→ Set task 1
According to the treeprof documentation, about how many seconds of evaluation time does treeprof aim to reach when it re-evaluates the code being profiled?
→ Set task 2
Write the next part of the treeprof documentation, picking up after its final sentence.

***** Text shown

#' Profile with Rprof and Display As Tree
#'
#' Uses \code{\link{Rprof}} to profile an expression, and processes the data to
#' display as a tree. Intended for more complex R code for which a visual
#' representation of the call branches is useful.
#'
#' \code{treeprof} returns a \code{"treeprof"} class object. You may use the
#' \code{\link{shinyfy}} function on that object to invoke an interactive
#' UI to explore the tree, or just rely on the \code{print} method for a
#' terminal display.
#'
#' Since treeprof uses \code{\link{Rprof}} profiling data it is subject to the
#' same limitations as that function. If you are trying to optimize a small
#' fast function you may be better served by \code{microbenchmark}.
#'
#' @section Repeated Evaluation:
#'
#' \code{Rprof} works by dumping the call stack at specified intervals. If the
#' code you are profiling consists of many calls, each of which might execute
#' quickly, it is helpful to ensure the code is evaluated sufficient times for
#' each meaningful call to be recorded. To achieve this \code{treeprof}
#' evaluates the code to profile once and based on that one timing determines
#' how many times to re-evaluate the code to reach approximately five seconds
#' of evaluation time. We have found five seconds is sufficient to produce
#' useful profiling information without testing our patience too much.
#'
#' You may modify this behavior with the \code{target.time} and \code{times}
#' parameters.
#'
#' @section Timings:
#'
#' \code{treeprof} uses \code{\link{system.time}} to time overall evaluation
#' time. Since \code{system.time} precision is OS dependent and often limited
#' to milliseconds or worse, we only time the entire process, including all
#' repetitions required to get to our target evaluation time. As a result, we
#' only provide average evaluation time.
#'
#' The total timing is allocated to each call depending on what fraction of the
#' total recorded ticks each call accounts for.
#'
#' @section Garbage Collection:
#'
#' R's garbage collection can lead to variability in timings, which is
#' particularly problematic with \code{treeprof} since it only reports the
#' average timing. You can mitigate this variability by forcing a garbage
#' collection prior to each evaluation of the code to profile. Unfortunately
#' garbage collection carries substantial overhead (on the order of 60ms on
#' our system), so we only enable this behavior on code that takes over 250ms
#' per evaluation. You can change this behavior with the \code{gc} parameter.
#'
#' Note that \code{target.time} is inclusive of the time required to run the
#' garbage collection, so you may want to consider increasing it if you enable
#' garbage collection for fast evaluating expressions.

**********
***** Available data

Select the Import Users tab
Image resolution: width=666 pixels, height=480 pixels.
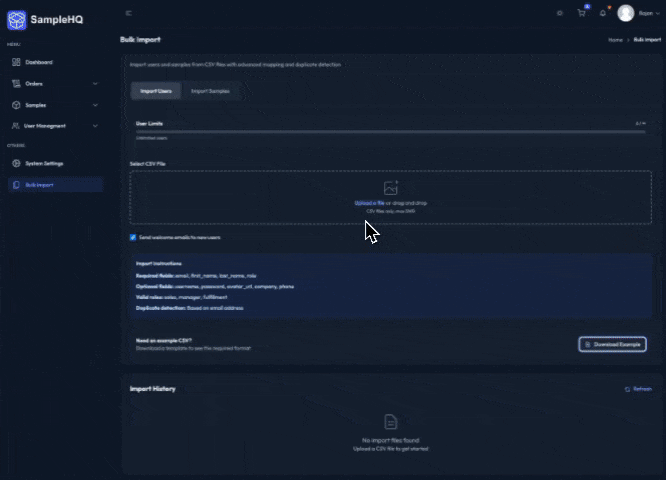tap(155, 91)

**********

→ Exercise answer 1
About five seconds.

→ Exercise answer 2
#'
#' You may run your code with \code{\link{gctorture}} on, but you will get more
#' stable results by running the same function thousands of times than by using
#' \code{\link{gctorture}} to slow it down by 10-1000x and just running it a
#' couple of times.
#'
#' @section Stack Modification:
#'
#' This section is under construction.
#'
#' \code{treeprof} performs several cleanup operations on stacks to improve
#' legibility.
#' \itemize{
#' \item collapse recursion, but beware of S4 dispatch getting collapsed
#' \item passthru funs
#' \item ?
#' }
#'
#' @export
#' @import data.table
#' @seealso \code{\link{Rprof}}, \code{\link{summaryRprof}}, \code{\link{gc}},
#' \code{\link{gctorture}}
#' @param expr expression to profile, which is captured by
#' \code{\link{substitute}}; if you wish to pass a quoted expression to
#' evaluate use \code{treeprof_}
#' @param interval numeric to dump stack at, NULL to auto-select (see notes)
#' @param target.time numeric number of seconds to run benchmark for; this is an
#' approximate suggestion and only holds when the expression excutes faster
#' than the \code{`target.time`}.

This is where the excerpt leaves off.